**TO DO**
Copy each of the records below word for word, from the first line to the last.

**EXTRACTED MATERIAL**
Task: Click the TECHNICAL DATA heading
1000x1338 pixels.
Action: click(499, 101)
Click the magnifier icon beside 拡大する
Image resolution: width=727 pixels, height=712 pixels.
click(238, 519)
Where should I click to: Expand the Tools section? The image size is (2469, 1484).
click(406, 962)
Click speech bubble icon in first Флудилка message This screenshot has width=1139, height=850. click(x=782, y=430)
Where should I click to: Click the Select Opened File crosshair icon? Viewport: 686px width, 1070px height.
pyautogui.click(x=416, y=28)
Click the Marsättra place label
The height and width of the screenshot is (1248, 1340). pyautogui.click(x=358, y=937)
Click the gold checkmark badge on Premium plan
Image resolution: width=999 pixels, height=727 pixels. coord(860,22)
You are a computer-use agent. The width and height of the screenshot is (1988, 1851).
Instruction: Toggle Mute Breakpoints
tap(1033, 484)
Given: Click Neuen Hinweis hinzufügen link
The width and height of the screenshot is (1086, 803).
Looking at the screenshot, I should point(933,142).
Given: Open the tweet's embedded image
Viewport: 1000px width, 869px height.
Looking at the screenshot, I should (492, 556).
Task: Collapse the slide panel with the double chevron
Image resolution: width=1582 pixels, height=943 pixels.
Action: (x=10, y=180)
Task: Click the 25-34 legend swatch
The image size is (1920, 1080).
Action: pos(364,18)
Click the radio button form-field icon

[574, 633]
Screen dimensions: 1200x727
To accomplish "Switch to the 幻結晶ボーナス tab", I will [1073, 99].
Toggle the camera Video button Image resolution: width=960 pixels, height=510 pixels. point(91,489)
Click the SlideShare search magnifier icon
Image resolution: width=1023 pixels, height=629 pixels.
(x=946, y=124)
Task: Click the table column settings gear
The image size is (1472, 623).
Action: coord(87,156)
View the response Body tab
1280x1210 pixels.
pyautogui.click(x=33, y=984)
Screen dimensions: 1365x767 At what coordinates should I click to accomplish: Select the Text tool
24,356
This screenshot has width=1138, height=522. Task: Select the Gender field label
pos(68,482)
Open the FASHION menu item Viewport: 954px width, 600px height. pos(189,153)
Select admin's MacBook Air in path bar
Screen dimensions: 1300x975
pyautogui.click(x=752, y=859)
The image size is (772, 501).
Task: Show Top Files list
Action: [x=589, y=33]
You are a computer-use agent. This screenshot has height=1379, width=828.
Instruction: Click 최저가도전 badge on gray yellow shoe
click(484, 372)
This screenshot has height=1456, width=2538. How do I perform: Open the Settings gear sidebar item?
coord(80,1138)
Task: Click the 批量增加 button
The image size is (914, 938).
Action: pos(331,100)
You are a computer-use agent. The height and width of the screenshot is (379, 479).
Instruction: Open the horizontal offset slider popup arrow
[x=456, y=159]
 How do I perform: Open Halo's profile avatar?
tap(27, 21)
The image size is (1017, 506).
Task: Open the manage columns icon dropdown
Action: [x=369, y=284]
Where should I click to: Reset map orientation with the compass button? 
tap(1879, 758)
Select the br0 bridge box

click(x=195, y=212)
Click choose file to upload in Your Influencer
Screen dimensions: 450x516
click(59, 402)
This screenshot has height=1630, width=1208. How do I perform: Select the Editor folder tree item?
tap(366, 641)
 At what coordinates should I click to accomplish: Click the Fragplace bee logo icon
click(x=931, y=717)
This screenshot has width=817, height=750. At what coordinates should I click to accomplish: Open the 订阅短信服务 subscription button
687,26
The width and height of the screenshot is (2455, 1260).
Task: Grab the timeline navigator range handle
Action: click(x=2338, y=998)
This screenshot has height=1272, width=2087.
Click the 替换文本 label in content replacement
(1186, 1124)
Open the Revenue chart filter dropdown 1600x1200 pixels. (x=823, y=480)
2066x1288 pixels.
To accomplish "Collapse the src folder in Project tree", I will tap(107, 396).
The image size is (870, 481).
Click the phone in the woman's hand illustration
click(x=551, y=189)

**WRITTEN RESPONSE**
Task: Click the TECHNICAL DATA heading
1000x1338 pixels.
Action: click(499, 101)
Click the magnifier icon beside 拡大する
Image resolution: width=727 pixels, height=712 pixels.
click(238, 519)
Where should I click to: Expand the Tools section? The image size is (2469, 1484).
click(406, 962)
Click speech bubble icon in first Флудилка message This screenshot has width=1139, height=850. click(x=782, y=430)
Where should I click to: Click the Select Opened File crosshair icon? Viewport: 686px width, 1070px height.
pyautogui.click(x=416, y=28)
Click the Marsättra place label
The height and width of the screenshot is (1248, 1340). pyautogui.click(x=358, y=937)
Click the gold checkmark badge on Premium plan
Image resolution: width=999 pixels, height=727 pixels. coord(860,22)
You are a computer-use agent. The width and height of the screenshot is (1988, 1851).
Instruction: Toggle Mute Breakpoints
tap(1033, 484)
Given: Click Neuen Hinweis hinzufügen link
The width and height of the screenshot is (1086, 803).
Looking at the screenshot, I should point(933,142).
Given: Open the tweet's embedded image
Viewport: 1000px width, 869px height.
Looking at the screenshot, I should (492, 556).
Task: Collapse the slide panel with the double chevron
Image resolution: width=1582 pixels, height=943 pixels.
Action: (x=10, y=180)
Task: Click the 25-34 legend swatch
The image size is (1920, 1080).
Action: pos(364,18)
Click the radio button form-field icon

[574, 633]
Screen dimensions: 1200x727
To accomplish "Switch to the 幻結晶ボーナス tab", I will [1073, 99].
Toggle the camera Video button Image resolution: width=960 pixels, height=510 pixels. point(91,489)
Click the SlideShare search magnifier icon
Image resolution: width=1023 pixels, height=629 pixels.
(x=946, y=124)
Task: Click the table column settings gear
The image size is (1472, 623).
Action: coord(87,156)
View the response Body tab
1280x1210 pixels.
pyautogui.click(x=33, y=984)
Screen dimensions: 1365x767 At what coordinates should I click to accomplish: Select the Text tool
24,356
This screenshot has width=1138, height=522. Task: Select the Gender field label
pos(68,482)
Open the FASHION menu item Viewport: 954px width, 600px height. pos(189,153)
Select admin's MacBook Air in path bar
Screen dimensions: 1300x975
pyautogui.click(x=752, y=859)
The image size is (772, 501).
Task: Show Top Files list
Action: [x=589, y=33]
You are a computer-use agent. This screenshot has height=1379, width=828.
Instruction: Click 최저가도전 badge on gray yellow shoe
click(484, 372)
This screenshot has height=1456, width=2538. How do I perform: Open the Settings gear sidebar item?
coord(80,1138)
Task: Click the 批量增加 button
The image size is (914, 938).
Action: pos(331,100)
You are a computer-use agent. The height and width of the screenshot is (379, 479).
Instruction: Open the horizontal offset slider popup arrow
[x=456, y=159]
 How do I perform: Open Halo's profile avatar?
tap(27, 21)
The image size is (1017, 506).
Task: Open the manage columns icon dropdown
Action: [x=369, y=284]
Where should I click to: Reset map orientation with the compass button? 
tap(1879, 758)
Select the br0 bridge box

click(x=195, y=212)
Click choose file to upload in Your Influencer
Screen dimensions: 450x516
click(59, 402)
This screenshot has height=1630, width=1208. How do I perform: Select the Editor folder tree item?
tap(366, 641)
 At what coordinates should I click to accomplish: Click the Fragplace bee logo icon
click(x=931, y=717)
This screenshot has width=817, height=750. At what coordinates should I click to accomplish: Open the 订阅短信服务 subscription button
687,26
The width and height of the screenshot is (2455, 1260).
Task: Grab the timeline navigator range handle
Action: click(x=2338, y=998)
This screenshot has height=1272, width=2087.
Click the 替换文本 label in content replacement
(1186, 1124)
Open the Revenue chart filter dropdown 1600x1200 pixels. (x=823, y=480)
2066x1288 pixels.
To accomplish "Collapse the src folder in Project tree", I will tap(107, 396).
The image size is (870, 481).
Click the phone in the woman's hand illustration
click(x=551, y=189)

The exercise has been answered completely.